WHAT IS ASKED » Transcribe the lines of the items verbatim, from the line containing "correlation [284, 822]" through the last line of the items, both included.

Items from a data source:
+---+
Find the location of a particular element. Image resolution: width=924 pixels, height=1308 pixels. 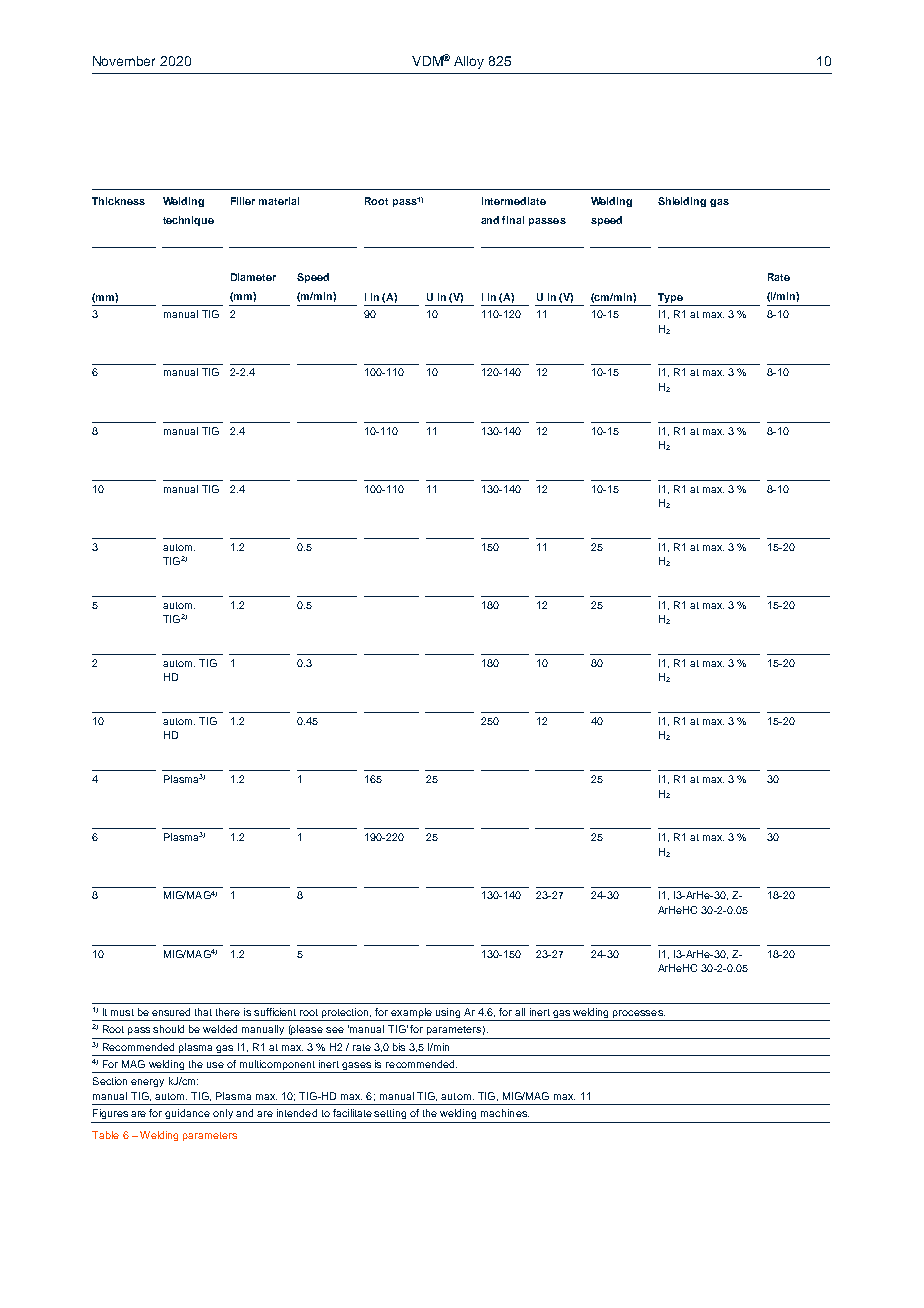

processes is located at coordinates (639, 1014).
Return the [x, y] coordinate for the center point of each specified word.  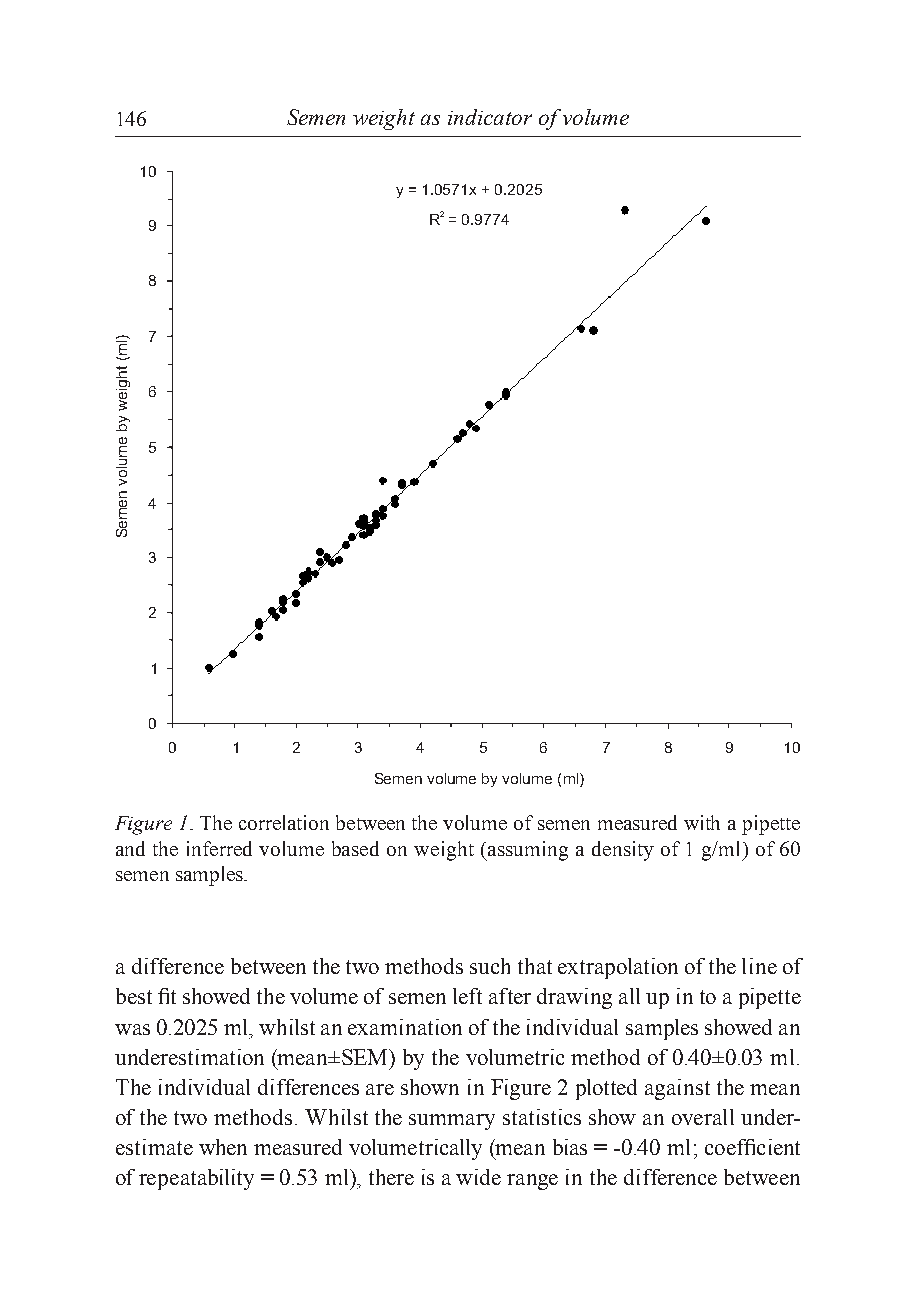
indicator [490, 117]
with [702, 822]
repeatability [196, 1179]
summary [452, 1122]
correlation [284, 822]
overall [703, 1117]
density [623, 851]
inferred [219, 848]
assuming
+---+
RESPONSE »
correlation [284, 822]
overall [703, 1117]
density [623, 851]
inferred [219, 848]
assuming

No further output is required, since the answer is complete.